In Canada, wage differentials between males and females [41] may also be a factor, as females tend to have lower pay and to work in part-time jobs [42] to accommodate their domestic and child-raising chores [43], all of which may add to their mental stress. Such factors, combined with stressful situations like food insecurity, may have an adverse impact on mental health. Hence, given that access to food can be modified, interventions targeted at this group, food assistance programs [44], social support, and income and employment incentives may have substantial benefits for the prevention and management of mood disorders. Evidence from the literature shows that food assistance programs have the potential to reduce households’ food-related hardships and offsets emotional and psychological distress [45,46,47]. More research is needed to investigate the different mood responses of males and females to food insecurity and the possible interventions to address them.

Limitations

The present study has some limitations. First, given that mood disorder and food security status were self-reported, there could be a recall and reporting bias. However, we expect recall and reporting bias to be similar among participants who reported mood disorders or not. Secondly, the CCHS data collection tool provides an indicator of the quantitative food security situations and economic access to food.

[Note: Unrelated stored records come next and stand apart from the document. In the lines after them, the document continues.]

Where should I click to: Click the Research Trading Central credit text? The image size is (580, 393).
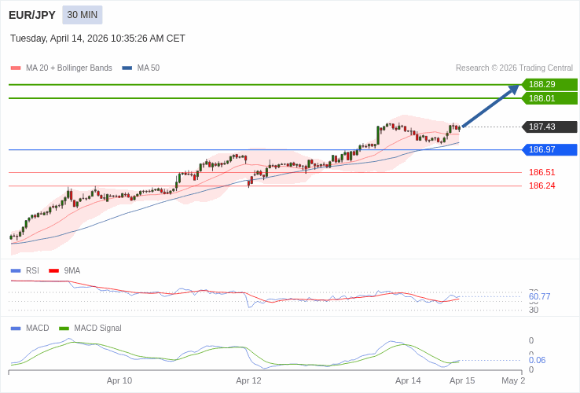point(514,68)
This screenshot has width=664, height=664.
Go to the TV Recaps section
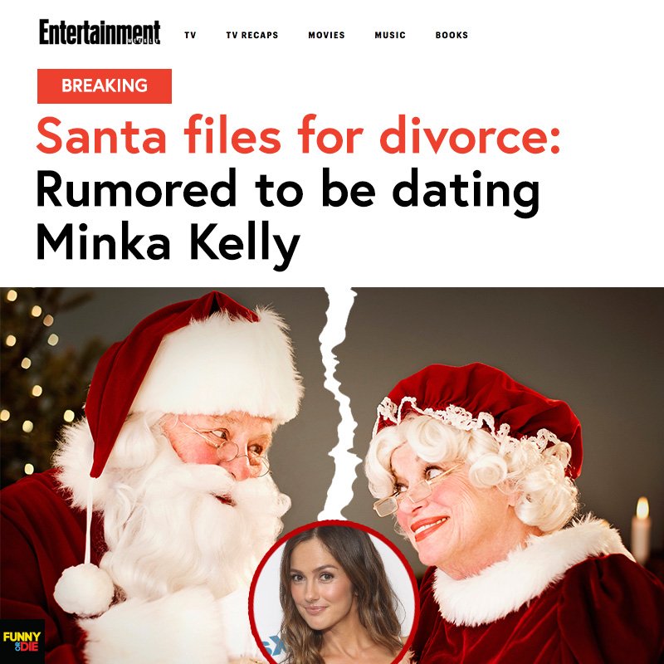(252, 35)
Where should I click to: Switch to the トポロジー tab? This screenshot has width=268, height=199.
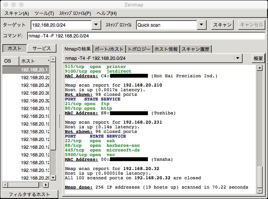point(139,49)
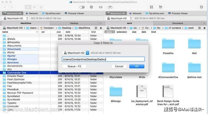Screen dimensions: 208x114
Task: Open new tab with left pane plus button
Action: coord(101,24)
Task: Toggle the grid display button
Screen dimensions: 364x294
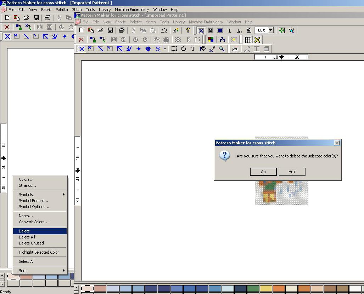Action: pos(248,40)
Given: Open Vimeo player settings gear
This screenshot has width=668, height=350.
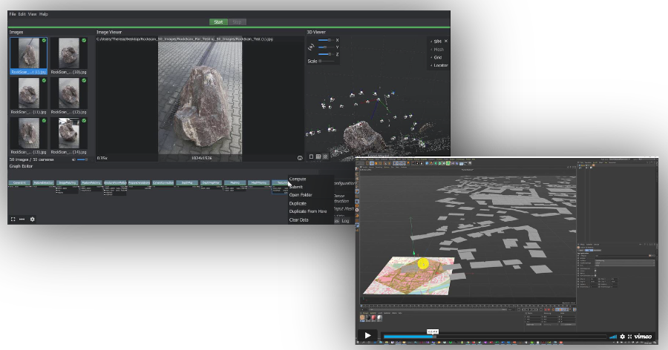Looking at the screenshot, I should (622, 337).
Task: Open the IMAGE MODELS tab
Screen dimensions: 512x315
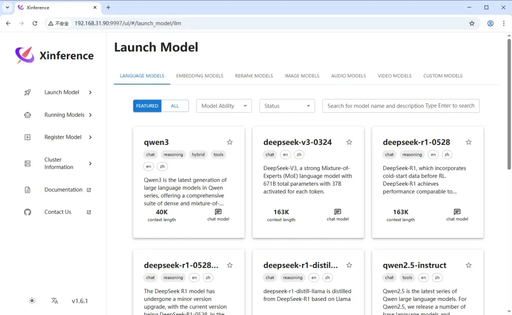Action: tap(302, 76)
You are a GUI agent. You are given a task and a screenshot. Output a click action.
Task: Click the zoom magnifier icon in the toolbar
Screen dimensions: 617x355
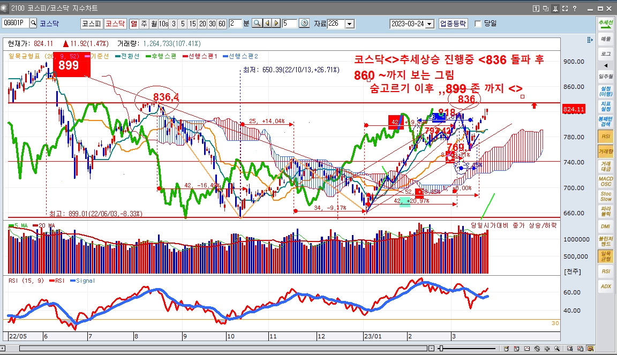[257, 23]
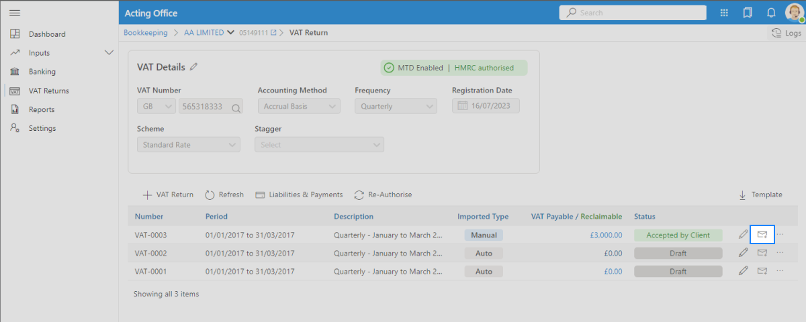Click the Bookkeeping breadcrumb link
Image resolution: width=806 pixels, height=322 pixels.
[x=146, y=32]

Therefore, these measures are likely to miss relevant mental health components such as the social desirability of food acquisition strategies [1, 48]. For example, food banks may help alleviate food insecurity, but people may avoid using them because of the stigma attached to accessing food there, or food may be inappropriate for specific religious or cultural groups or those with special dietary needs. Not measuring these factors may have resulted in our underestimating the impact of food insecurity on mood disorder. Thirdly, the cross-sectional nature of this study does not allow for establishing the causal relationship between the joint exposure of female sex and food insecurity and mood disorder. This study might also be subjected to selection bias as the CCHS excludes data on residents of Indian reserves, healthcare institutions and full-time members of the Canadian armed. Additionally, the findings cannot be fully explained based on the available data due to the lack of specific information on reasons for food insecurity among adults or categorization by factors such as sex or age. Finally, it is important to note that the CCHS data used in this study predates the COVID-19 pandemic. Therefore, caution should be exercised when generalizing the obtained results to the current general population. Notwithstanding its limitations, the use of a large sample size, along with the application of bootstrap weights from the CCHS data, is a definite strength of this study and also makes the results nationally representative.

Conclusion

Our study findings provide evidence for a significant synergistic effect between female sex and severe food insecurity, leading to a higher prevalence of self-reported mood disorders, especially in young adults. These results underscore the particular vulnerability of young females to mood disorders associated with food insecurity. To effectively address this issue, it is essential to develop comprehensive interventions that address both mental health and food needs, with careful consideration of the distinct challenges faced by various age groups, particularly for females.